The constant factor of  $H_{\rm L}\hspace{0.01cm}'(p)$  is  $K' = 8$.


Solution

(1)  The  suggested solutions 1 and 2  are correct:

  • According to the criteria given in exercise 3.4Z,  there is always an all-pass filter at hand
    if there is a corresponding zero  $p_{\rm o} = + A + {\rm j} \cdot B$  in the right $p$–half-plane for each pole  $p_{\rm x} = - A + {\rm j} \cdot B$  in the left half-plane.
  • Considering  $K = 1$  the attenuation function is then  $a(f) = 0 \ \rm Np$   ⇒   $|H(f)| = 1$.
  • The following can be seen from the graph on the information page:   The configurations  $(1)$ and  $(2)$ satisfy exactly these symmetry properties.

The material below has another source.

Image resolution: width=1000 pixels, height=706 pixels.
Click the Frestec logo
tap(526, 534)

(2)  The  suggested solution 4  is correct:

  • The transfer function  $H_{\rm L}^{(5)}(p)$  is also described by configuration  $(4)$  as the following calculation shows:
$$H_{\rm L}^{(5)}(p) \hspace{0.25cm} = \hspace{0.2cm} \frac{p/A}{(\sqrt{p/A}+\sqrt{A/p})^2} =\frac{p/A}{{p/A}+2+ {A/p}} = \hspace{0.2cm}\frac{p^2}{p^2 + 2A \cdot p + A^2} = \frac{p^2}{(p+A)^2 }= H_{\rm L}^{(4)}(p) \hspace{0.05cm}.$$
  • The double zero is at  $p_{\rm o} = 0$  and the double pole at  $p_{\rm x} = -A = -2$.

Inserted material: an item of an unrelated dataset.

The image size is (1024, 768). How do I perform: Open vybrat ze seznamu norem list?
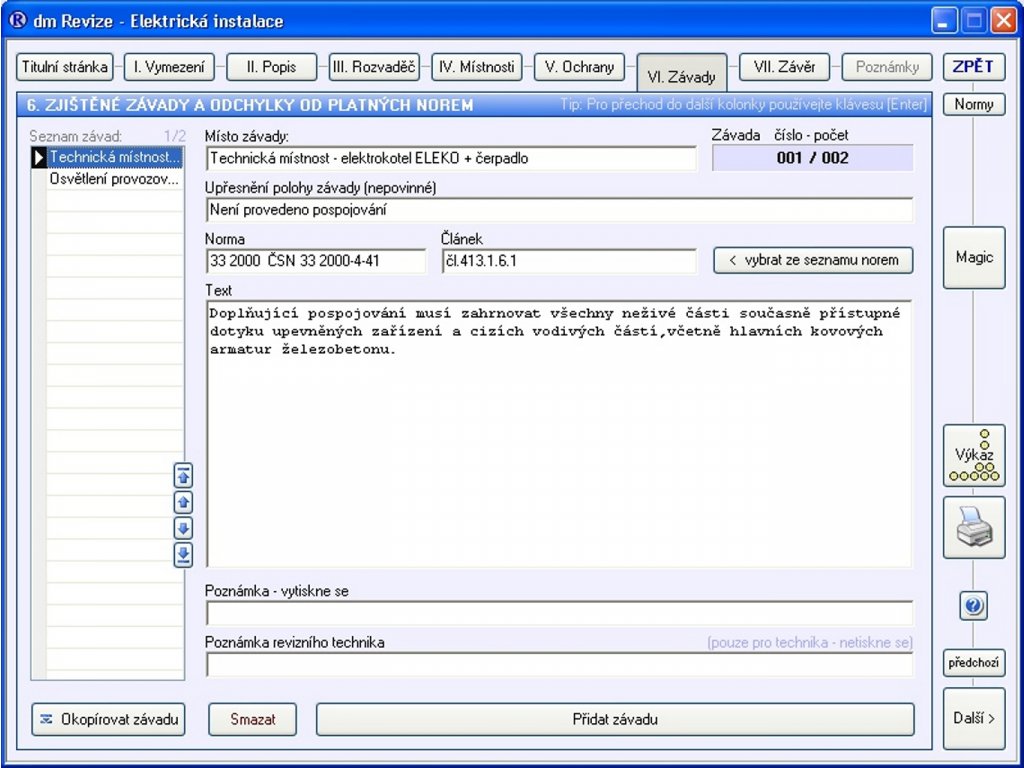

(3)  The following holds for configuration  $(1)$:

$$H_{\rm L}(p) =\frac{p-2}{p+2}=\frac{p+2-4}{p+2}= 1 - \frac{4}{p+2}=1- H_{\rm L}\hspace{-0.05cm}'(p) \hspace{0.3cm} \Rightarrow \hspace{0.3cm}H_{\rm L}\hspace{-0.05cm}'(p) = \frac{4}{p+2} \hspace{0.3cm}\Rightarrow \hspace{0.3cm}\hspace{0.15cm}\underline{H_{\rm L}\hspace{-0.05cm}'(p =0) =2} \hspace{0.05cm}.$$


(4)  Similarly,  the following is obtained for configuration  $(2)$:

$$H_{\rm L}(p) =\frac{(p-2 - {\rm j} \cdot 2)(p-2 + {\rm j} \cdot 2)}{(p+2 - {\rm j} \cdot 2)(p+2 + {\rm j} \cdot 2)}= \frac{p^2 -4\cdot p +8 }{p^2 +4\cdot p +8}= \hspace{0.2cm}\frac{p^2 +4\cdot p +8 -8\cdot p}{p^2 +4\cdot p +8} =1- \frac{8\cdot p}{p^2 +4\cdot p +8}=1- H_{\rm L}\hspace{-0.05cm}'(p)$$
$$\Rightarrow \hspace{0.3cm}H_{\rm L}\hspace{0.05cm}'(p) = 8 \cdot \frac{p}{(p+2 - {\rm j} \cdot 2)(p+2 + {\rm j} \cdot 2)} \hspace{0.05cm}.$$

Thus,  the  suggested solutions 2 and 3  are correct in contrast to statement 1:

  • While  $H_{\rm L}(p)$  has two conjugate complex zeros,
  • $H_{\rm L}\hspace{0.01cm}'(p)$  only has a single zero at  $p_{\rm o}\hspace{0.01cm}' = 0$.



(5)  The following applies for configuration  $(3)$ :

$$H_{\rm L}(p) = \frac{p^2 }{p^2 +4\cdot p +8}=\frac{p^2 +4\cdot p +8 -4\cdot p -8 }{p^2 +4\cdot p +8} = 1- H_{\rm L}\hspace{-0.05cm}'(p)$$
$$\Rightarrow \hspace{0.3cm}H_{\rm L}\hspace{-0.05cm}'(p) = 4 \cdot \frac{p+2}{(p+2 - {\rm j} \cdot 2)(p+2 + {\rm j} \cdot 2)} \hspace{0.05cm}.$$
  • The zero of  $H_{\rm L}\hspace{0.01cm}'(p)$  is now at  $p_{\rm o}\hspace{0.01cm}' = -2$.
  • The constant is  $K\hspace{0.01cm}' = 4$   ⇒   only   suggested solution 2   is correct here.


(6)  Finally,  the following holds for configuration  $(4)$:

$$H_{\rm L}(p) = \frac{p^2 }{(p+2)^2}=\frac{p^2 +4\cdot p +4 -4\cdot p -4 }{p^2 +4\cdot p +4} = 1- \frac{4\cdot p +4 }{p^2 +4\cdot p +4} \hspace{0.3cm}\Rightarrow \hspace{0.3cm}H_{\rm L}\hspace{0.05cm}'(p) = 4 \cdot \frac{p+1}{(p+2)^2} \hspace{0.05cm}.$$

Suggested solution 2  is correct here.  In general,  it can be said that:

  • The partial fraction decomposition changes the number and position of the zeros.
  • On the contrary,  the poles of  $H_{\rm L}\hspace{0.01cm}'(p)$  are always identical to those of  $H_{\rm L}(p)$.